(Beginning of DATA RECORDS)
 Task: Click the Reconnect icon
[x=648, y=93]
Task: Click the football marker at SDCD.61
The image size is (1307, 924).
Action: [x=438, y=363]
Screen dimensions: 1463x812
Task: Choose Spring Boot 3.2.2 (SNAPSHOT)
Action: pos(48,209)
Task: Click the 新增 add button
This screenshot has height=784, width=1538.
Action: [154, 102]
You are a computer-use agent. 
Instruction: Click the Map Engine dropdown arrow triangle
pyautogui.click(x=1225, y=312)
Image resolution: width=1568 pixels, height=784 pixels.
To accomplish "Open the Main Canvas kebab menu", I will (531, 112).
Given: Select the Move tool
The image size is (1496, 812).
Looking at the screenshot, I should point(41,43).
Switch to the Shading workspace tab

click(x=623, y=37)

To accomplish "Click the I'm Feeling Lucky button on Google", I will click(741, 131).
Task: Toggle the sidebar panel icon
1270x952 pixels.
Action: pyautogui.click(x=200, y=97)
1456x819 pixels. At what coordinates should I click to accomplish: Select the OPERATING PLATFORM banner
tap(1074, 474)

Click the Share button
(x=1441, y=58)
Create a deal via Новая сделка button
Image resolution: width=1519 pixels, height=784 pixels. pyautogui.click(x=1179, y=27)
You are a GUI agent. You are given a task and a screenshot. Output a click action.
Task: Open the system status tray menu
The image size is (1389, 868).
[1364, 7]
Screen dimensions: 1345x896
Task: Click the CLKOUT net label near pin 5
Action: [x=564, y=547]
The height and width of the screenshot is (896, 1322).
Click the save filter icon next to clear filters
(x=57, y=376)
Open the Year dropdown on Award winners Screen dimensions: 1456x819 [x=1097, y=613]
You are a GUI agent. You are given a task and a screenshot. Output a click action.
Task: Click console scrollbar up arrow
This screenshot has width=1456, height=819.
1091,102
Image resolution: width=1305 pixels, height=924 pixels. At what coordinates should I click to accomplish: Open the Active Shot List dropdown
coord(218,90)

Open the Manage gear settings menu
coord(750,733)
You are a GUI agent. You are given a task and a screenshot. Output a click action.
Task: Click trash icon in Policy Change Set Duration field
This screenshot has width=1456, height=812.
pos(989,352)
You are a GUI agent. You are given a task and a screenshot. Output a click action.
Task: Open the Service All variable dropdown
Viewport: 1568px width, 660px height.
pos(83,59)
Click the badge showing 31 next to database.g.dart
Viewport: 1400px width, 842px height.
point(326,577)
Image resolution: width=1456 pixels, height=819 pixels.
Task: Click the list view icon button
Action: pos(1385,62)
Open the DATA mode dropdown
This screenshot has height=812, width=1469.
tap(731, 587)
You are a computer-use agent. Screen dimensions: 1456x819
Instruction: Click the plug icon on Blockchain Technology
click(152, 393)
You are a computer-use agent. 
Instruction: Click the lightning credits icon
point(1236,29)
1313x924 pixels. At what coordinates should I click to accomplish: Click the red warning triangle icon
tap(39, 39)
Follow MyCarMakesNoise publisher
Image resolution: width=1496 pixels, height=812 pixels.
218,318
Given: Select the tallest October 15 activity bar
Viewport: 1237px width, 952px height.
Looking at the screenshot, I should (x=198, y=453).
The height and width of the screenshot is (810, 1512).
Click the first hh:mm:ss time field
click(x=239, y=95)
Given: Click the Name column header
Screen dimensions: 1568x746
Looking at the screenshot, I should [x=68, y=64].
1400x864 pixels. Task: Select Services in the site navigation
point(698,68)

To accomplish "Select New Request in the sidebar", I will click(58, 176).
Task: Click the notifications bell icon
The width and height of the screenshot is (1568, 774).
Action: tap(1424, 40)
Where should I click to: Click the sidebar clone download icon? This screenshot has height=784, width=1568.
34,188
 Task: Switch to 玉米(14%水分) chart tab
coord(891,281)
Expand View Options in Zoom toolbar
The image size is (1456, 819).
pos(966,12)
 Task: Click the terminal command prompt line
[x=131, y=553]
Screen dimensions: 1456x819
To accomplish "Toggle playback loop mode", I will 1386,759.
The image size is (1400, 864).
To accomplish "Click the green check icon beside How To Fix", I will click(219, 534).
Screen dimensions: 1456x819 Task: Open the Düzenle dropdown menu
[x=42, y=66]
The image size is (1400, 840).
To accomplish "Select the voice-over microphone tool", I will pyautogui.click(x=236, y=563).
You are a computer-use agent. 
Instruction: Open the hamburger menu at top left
(End of DATA RECORDS)
• [PROBLEM REQUIREMENTS]: Lines from the top of the data above through the line with "Image resolution: width=1568", both ends included: copy them exactly, nothing more.

• [RESPONSE TO THIS TASK]:
 Task: Click the Reconnect icon
[x=648, y=93]
Task: Click the football marker at SDCD.61
The image size is (1307, 924).
Action: [x=438, y=363]
Screen dimensions: 1463x812
Task: Choose Spring Boot 3.2.2 (SNAPSHOT)
Action: pos(48,209)
Task: Click the 新增 add button
This screenshot has height=784, width=1538.
Action: [154, 102]
You are a computer-use agent. 
Instruction: Click the Map Engine dropdown arrow triangle
pyautogui.click(x=1225, y=312)
Image resolution: width=1568 pixels, height=784 pixels.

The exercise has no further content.